**Gestellte Aufgabe**
Wandle die gesamte folgende Auflistung in eine nummerierte Liste um und lass dabei Leerzeilen weg. Die Bilder sollen in der Antwort nicht vorkommen.
───── Datensatz
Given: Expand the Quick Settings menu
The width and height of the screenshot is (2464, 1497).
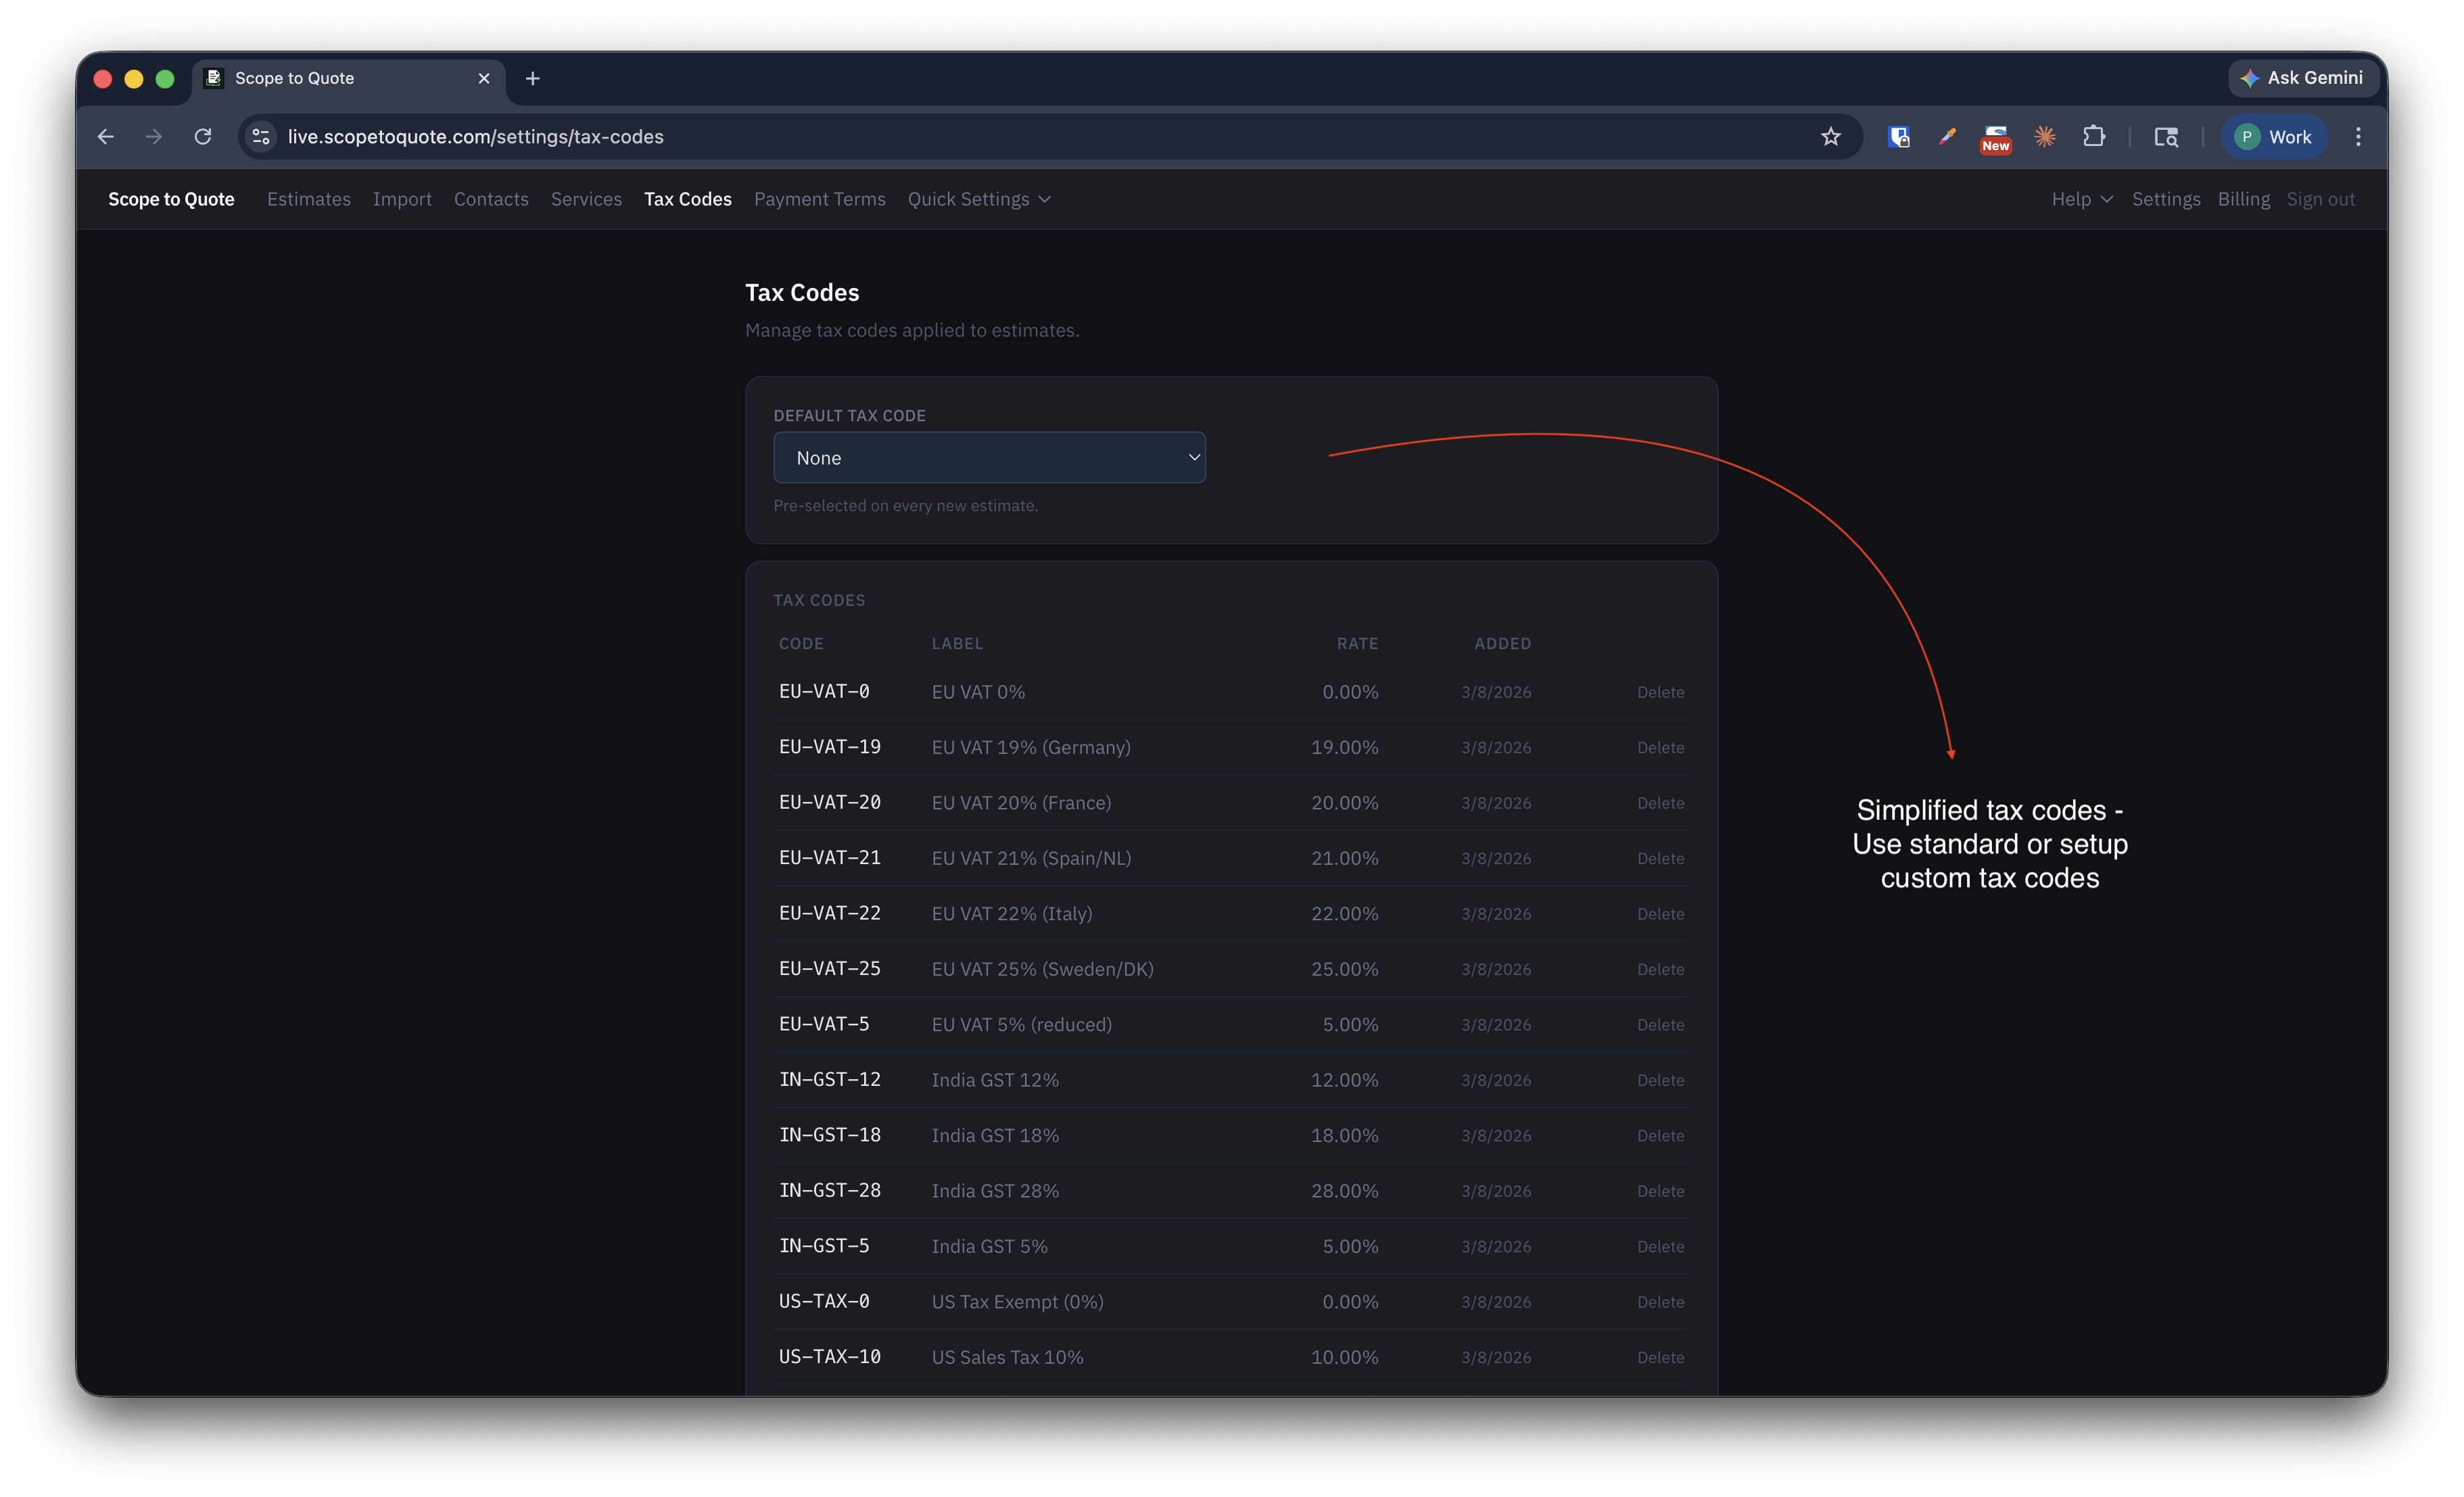Looking at the screenshot, I should 978,199.
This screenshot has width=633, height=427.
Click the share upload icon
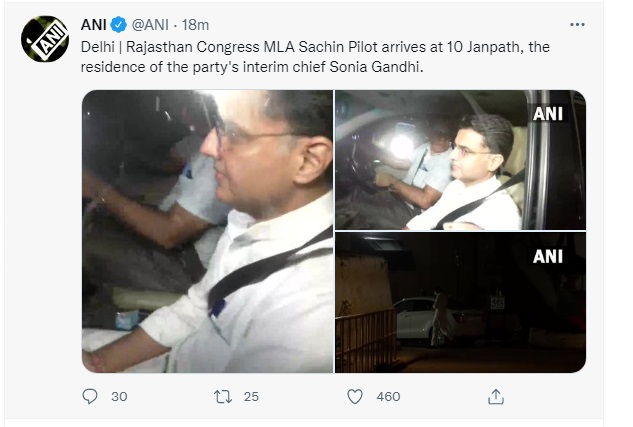point(496,397)
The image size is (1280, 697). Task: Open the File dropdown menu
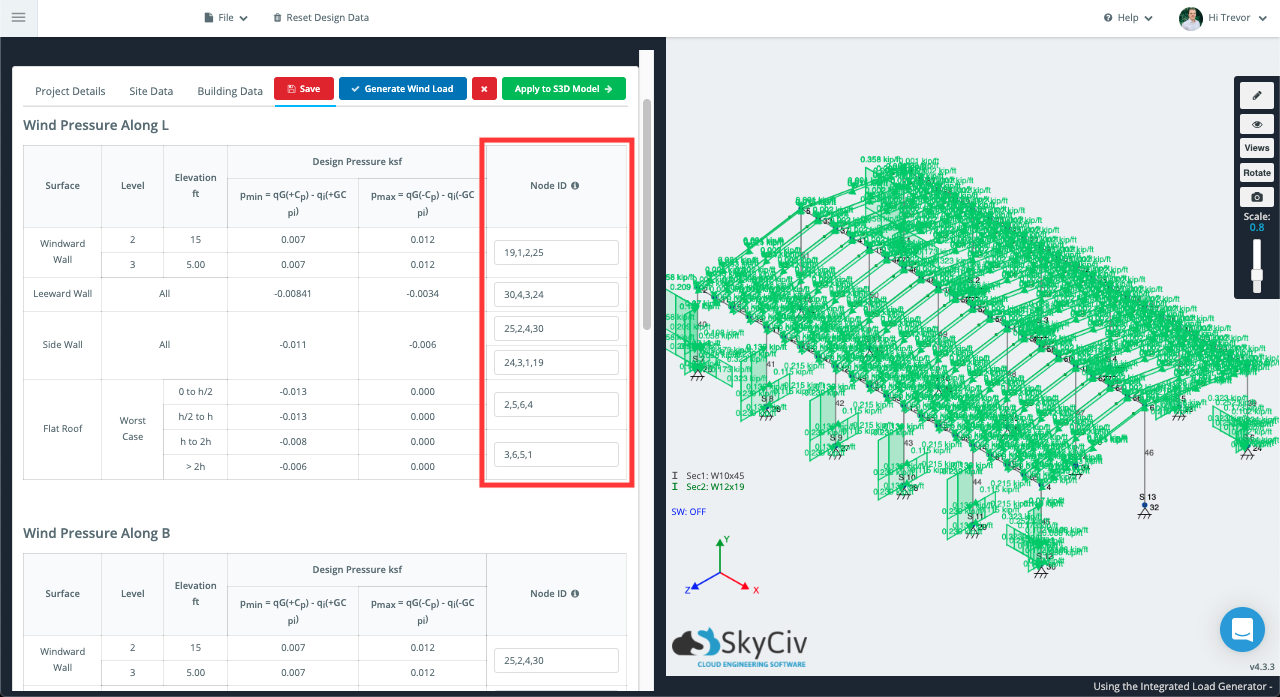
──────────
**Schriftliche Lösung**
1. Given: Expand the Quick Settings menu
2. The width and height of the screenshot is (2464, 1497).
3. Looking at the screenshot, I should 978,199.
4. This screenshot has width=633, height=427.
5. Click the share upload icon
6. point(496,397)
7. The image size is (1280, 697). Task: Open the File dropdown menu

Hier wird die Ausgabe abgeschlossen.